The disappointment was still there, but I’d be lying if I said I was shocked. I’ve heard variations of these comments all throughout my life, and if not in words, I’ve seen this attitude in action from friends, family members, religious figures and even strangers.
Khaled, like many Arab men, are in fact self-proclaimed “kings”. They set rules for their families and view their only necessary contributions as providers of material wealth. “If you hold it down for your woman, then the woman should praise [the man], and the man should praise the queen, but you know… my way of praising is…How was dinner? You like the house you living in? You like all those clothes you getting?” These words are Khaled’s, but as many women in the region know, they can easily belong to any prototypical Arab man.
The UN’s International Men and Gender Equality survey, the largest of its kind, painted us a portrait of this prototypical Arab man. They wanted to understand male masculinity, and looked at data from Egypt, Lebanon, Morocco, and Khaled’s native country Palestine.
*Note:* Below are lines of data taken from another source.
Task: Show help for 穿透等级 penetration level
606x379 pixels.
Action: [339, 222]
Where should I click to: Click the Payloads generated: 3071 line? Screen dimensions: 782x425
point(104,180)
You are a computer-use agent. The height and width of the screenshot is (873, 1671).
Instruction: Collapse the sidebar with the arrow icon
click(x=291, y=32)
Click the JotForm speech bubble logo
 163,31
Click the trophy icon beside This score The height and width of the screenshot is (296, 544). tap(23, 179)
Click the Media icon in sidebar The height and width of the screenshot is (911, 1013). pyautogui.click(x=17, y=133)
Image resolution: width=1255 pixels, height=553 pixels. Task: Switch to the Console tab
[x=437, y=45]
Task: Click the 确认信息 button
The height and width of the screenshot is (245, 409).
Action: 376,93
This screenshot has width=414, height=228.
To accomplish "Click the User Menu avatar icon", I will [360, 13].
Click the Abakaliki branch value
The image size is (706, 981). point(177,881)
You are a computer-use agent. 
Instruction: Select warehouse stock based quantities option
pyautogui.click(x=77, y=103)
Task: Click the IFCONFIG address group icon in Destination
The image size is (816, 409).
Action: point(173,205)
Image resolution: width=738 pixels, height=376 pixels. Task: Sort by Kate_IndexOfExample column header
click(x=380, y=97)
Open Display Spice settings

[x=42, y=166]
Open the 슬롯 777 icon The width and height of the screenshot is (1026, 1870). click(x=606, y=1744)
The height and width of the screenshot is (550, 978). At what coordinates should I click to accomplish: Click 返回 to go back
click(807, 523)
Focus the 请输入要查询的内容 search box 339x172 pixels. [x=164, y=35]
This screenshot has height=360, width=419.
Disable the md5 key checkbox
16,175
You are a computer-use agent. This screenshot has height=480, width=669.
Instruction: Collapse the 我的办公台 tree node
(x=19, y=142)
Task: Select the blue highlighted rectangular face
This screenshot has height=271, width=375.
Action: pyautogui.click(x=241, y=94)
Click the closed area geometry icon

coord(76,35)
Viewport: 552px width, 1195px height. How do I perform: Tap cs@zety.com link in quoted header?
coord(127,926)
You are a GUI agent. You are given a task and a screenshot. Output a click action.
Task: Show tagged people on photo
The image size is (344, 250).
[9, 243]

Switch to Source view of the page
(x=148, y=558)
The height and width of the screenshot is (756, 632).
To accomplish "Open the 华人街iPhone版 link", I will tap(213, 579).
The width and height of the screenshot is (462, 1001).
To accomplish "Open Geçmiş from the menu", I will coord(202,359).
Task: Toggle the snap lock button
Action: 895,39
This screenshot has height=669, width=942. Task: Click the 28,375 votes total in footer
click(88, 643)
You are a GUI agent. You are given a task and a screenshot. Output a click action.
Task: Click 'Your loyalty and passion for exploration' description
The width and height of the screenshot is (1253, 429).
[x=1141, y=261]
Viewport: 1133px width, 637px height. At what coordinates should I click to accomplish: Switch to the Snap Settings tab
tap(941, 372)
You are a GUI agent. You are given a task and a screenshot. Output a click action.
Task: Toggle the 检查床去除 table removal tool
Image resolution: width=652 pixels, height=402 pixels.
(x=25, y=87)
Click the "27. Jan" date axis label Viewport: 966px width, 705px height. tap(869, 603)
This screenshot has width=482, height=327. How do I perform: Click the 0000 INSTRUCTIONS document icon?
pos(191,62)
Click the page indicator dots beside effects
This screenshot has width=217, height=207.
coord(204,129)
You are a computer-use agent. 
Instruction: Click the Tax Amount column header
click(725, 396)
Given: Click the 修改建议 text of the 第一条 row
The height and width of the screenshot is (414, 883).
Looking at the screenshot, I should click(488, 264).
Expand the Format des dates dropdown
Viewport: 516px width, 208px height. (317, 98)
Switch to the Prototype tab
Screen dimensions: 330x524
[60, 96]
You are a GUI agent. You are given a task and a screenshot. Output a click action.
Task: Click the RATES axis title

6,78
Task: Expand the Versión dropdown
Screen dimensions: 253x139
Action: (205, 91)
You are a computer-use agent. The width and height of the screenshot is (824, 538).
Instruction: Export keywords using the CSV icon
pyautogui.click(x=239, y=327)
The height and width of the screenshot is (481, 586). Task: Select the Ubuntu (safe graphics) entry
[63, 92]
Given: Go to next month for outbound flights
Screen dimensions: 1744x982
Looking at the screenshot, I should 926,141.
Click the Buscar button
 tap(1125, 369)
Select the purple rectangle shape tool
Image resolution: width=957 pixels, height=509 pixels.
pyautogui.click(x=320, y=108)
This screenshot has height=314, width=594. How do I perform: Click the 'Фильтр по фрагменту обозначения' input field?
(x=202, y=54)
And just as Khaled’s comments weren’t shocking, neither were the survey’s results.
Men and women reported that men make all household decisions. 66-90 percent of men had expectations to control their wives’ freedoms, loosely defined as “from what they wear to where they go, to when the couple has sex”. Women are expected to handle household chores, only one-tenth to one-third of men claimed to have “carried out a more conventionally female task in their home”.
A common argument supporting these positions is that these gender roles are tied to culture, as if cultural ties exonerate its harmful effects—when in fact the survey also found that they’re directly tied to mental health, with 35-52 percent of women showing symptoms of depression, along with 26-38 percent of men.
For many Americans, Khaled’s comments were seen as pedestrian, childish, and most of all misogynistic. He was quite literally the laughing stock for the better part of the week, and he deserved it. The unearthed video, being released at a time when the #METOO movement is at its height made the derogatory statements seem that much more archaic. But for the Arab world, we’re still at a point where these kinds of comments rarely warrant reactions in everyday life, let alone pave the way for a movement as large in scale, and scope as the one currently taking place in the US.
That isn’t to say that efforts haven’t been made because they have. Arab activists have long labored to put Arab women’s rights at the forefront. Strides have been made. Saudi women now have the right to drive and Tunisians have been taking to the streets to march for equal inheritance rights.
But until we all start to scrutinize and seen an end to comments like Khaled’s when we hear them from the mouths of friends, family members, and strangers, we’ll still have a long long way to go. Because as of right now (and as the aforementioned study found) Arab women are just as likely as men to believe in, and fall into, the tropes of the same sexist attitudes Arab men carry.